*Aim of the exercise:* Copy the lines of the data below that begin at the line containing "Where should I click to: Focus" and end after the line containing "pyautogui.click(x=30, y=25)", and keep every line, requests included. In the answers, increase each click coordinate by 140.

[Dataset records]
* * * * *
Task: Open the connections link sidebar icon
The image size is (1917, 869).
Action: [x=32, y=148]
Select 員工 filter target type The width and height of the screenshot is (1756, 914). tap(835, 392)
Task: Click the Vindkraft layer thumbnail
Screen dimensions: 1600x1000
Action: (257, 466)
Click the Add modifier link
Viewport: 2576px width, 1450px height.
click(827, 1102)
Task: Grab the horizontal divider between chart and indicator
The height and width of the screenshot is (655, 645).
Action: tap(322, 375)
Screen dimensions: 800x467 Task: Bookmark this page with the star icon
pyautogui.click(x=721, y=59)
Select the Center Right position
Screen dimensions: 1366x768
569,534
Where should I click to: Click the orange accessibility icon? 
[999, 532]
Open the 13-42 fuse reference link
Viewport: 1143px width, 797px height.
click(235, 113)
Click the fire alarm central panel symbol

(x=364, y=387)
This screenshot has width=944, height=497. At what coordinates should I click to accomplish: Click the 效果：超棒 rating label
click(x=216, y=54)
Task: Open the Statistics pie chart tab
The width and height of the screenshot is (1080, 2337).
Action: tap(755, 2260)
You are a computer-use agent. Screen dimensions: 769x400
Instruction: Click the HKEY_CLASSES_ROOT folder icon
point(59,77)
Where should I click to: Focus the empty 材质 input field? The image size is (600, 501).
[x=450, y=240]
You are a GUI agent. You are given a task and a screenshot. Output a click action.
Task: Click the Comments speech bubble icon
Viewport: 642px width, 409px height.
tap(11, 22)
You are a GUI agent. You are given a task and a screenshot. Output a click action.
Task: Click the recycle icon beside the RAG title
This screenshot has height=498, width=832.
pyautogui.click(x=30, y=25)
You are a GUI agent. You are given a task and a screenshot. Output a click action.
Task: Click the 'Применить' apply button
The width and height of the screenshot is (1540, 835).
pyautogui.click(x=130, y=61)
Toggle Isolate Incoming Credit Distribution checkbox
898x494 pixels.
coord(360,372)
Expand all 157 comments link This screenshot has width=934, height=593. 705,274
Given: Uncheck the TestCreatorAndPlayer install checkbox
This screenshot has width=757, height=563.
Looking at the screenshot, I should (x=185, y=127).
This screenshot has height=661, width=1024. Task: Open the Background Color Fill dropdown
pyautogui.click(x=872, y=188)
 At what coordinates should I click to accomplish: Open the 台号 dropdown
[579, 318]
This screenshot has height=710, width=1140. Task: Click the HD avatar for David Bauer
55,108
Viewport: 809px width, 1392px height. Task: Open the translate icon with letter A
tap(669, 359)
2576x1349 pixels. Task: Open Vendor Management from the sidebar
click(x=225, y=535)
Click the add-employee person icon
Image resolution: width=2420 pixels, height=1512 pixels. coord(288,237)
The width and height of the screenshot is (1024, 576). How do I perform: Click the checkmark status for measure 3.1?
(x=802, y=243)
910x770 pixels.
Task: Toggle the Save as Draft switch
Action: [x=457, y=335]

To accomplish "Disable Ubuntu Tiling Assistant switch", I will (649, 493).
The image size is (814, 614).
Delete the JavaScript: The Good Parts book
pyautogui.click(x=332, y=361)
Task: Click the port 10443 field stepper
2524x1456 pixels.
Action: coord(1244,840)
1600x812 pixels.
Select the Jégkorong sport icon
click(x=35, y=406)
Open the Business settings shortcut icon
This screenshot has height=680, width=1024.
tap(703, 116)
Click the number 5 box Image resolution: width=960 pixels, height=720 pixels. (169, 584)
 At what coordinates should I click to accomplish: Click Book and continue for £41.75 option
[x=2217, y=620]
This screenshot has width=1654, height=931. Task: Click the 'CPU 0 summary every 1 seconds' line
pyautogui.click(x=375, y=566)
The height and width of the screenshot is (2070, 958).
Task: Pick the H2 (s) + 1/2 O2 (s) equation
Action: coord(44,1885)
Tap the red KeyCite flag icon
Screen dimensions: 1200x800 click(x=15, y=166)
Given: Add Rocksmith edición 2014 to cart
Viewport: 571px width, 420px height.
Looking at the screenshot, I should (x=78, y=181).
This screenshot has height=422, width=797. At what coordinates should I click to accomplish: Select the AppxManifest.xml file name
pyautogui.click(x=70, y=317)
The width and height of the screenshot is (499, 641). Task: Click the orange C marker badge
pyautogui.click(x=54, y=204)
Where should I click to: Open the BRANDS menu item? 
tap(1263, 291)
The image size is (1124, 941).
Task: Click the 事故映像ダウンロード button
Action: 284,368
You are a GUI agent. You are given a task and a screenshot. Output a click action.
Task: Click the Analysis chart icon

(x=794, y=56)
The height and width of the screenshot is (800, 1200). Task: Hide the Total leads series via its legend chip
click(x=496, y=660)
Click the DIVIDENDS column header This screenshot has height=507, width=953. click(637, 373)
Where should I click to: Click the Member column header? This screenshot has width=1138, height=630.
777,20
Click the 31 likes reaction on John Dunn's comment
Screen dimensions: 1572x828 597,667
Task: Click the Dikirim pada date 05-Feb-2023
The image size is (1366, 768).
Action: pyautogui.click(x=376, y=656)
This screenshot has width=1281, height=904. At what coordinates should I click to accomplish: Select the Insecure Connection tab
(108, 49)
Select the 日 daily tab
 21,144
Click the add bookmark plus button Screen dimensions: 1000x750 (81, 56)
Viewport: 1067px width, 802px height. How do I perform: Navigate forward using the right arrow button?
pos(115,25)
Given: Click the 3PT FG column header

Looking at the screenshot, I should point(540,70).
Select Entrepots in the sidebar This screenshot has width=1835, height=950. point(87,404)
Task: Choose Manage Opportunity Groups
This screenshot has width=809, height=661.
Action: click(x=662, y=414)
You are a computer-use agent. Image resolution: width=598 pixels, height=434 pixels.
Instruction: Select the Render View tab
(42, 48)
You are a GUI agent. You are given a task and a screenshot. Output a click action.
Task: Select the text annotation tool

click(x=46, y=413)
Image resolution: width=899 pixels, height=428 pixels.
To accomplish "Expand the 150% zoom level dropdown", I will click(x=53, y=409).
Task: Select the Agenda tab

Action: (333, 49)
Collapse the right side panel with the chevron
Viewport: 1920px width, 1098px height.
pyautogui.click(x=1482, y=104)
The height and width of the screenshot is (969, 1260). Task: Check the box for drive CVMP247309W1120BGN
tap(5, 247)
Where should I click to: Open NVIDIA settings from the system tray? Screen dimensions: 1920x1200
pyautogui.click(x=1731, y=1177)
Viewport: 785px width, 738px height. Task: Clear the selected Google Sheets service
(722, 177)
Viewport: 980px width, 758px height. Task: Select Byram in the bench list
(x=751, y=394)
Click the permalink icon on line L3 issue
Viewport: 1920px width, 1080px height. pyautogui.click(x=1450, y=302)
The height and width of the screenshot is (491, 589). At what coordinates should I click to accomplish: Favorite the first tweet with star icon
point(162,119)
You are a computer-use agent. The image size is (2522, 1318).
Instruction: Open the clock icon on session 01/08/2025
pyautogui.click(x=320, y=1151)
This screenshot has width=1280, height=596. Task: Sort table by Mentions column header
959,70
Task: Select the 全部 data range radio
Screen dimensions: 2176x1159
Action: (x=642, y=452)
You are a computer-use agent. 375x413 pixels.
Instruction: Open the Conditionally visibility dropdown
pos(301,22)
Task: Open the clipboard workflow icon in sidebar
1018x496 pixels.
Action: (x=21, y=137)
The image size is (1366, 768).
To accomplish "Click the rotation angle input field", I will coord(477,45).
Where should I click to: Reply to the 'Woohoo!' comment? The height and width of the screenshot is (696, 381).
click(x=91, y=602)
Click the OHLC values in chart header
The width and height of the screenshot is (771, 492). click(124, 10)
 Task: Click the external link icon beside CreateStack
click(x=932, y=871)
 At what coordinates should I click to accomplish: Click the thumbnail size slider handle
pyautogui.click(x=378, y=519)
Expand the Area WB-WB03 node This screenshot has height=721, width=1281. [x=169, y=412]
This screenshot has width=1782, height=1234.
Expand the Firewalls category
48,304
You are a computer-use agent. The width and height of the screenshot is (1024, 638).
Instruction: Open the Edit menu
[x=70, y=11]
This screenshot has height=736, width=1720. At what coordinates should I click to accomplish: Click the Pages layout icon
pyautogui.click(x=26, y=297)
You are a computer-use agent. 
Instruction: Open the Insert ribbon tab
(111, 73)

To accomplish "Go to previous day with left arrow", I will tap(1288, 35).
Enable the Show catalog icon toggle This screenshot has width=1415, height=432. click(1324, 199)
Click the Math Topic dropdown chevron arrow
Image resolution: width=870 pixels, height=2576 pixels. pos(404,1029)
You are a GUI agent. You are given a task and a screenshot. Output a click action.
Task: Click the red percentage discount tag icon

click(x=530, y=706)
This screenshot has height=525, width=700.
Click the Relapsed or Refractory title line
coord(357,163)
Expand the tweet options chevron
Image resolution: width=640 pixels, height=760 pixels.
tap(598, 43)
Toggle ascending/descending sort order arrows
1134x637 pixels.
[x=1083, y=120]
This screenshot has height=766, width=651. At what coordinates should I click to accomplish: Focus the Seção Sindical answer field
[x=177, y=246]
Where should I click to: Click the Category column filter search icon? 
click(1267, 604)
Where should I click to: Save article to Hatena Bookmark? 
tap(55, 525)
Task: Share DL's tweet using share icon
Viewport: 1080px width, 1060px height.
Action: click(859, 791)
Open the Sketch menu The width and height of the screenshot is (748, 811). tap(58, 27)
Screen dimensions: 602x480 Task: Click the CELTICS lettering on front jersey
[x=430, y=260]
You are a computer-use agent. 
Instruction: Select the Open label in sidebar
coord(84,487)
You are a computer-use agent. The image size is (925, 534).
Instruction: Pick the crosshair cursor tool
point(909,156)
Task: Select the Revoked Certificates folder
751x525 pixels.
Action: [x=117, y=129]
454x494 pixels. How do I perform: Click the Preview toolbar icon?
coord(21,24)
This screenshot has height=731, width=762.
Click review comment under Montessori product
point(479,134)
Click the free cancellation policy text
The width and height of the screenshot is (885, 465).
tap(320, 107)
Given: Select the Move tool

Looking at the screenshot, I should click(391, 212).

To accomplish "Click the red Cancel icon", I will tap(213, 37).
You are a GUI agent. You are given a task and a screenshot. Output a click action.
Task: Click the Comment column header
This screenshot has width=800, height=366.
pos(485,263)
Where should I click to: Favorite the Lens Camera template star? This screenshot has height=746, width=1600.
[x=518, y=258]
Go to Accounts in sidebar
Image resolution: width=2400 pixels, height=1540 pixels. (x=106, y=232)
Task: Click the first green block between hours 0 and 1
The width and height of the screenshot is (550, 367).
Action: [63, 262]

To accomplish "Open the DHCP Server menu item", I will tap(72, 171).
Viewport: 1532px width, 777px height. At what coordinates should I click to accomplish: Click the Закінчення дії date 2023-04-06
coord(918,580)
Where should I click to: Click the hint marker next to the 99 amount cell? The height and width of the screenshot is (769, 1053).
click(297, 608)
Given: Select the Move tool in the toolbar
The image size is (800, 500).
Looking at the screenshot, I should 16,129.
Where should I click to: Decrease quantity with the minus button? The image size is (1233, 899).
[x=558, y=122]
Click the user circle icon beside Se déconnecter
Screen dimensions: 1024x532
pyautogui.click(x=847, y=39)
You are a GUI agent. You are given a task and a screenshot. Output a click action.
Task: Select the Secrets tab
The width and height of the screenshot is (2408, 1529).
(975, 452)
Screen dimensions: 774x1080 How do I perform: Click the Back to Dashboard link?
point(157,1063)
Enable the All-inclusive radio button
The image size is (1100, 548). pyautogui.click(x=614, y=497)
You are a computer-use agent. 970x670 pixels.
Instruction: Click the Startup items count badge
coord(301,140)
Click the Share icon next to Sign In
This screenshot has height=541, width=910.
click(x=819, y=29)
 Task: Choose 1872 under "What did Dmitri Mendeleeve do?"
* * * * *
*Full output:*
Where should I click to: Focus the empty 材质 input field? The image size is (600, 501).
[x=590, y=380]
You are a GUI agent. You are given a task and a screenshot. Output a click action.
Task: Click the Comments speech bubble icon
Viewport: 642px width, 409px height.
tap(151, 162)
You are a GUI agent. You are given a task and a screenshot. Output a click action.
Task: Click the recycle icon beside the RAG title
This screenshot has height=498, width=832.
pyautogui.click(x=170, y=165)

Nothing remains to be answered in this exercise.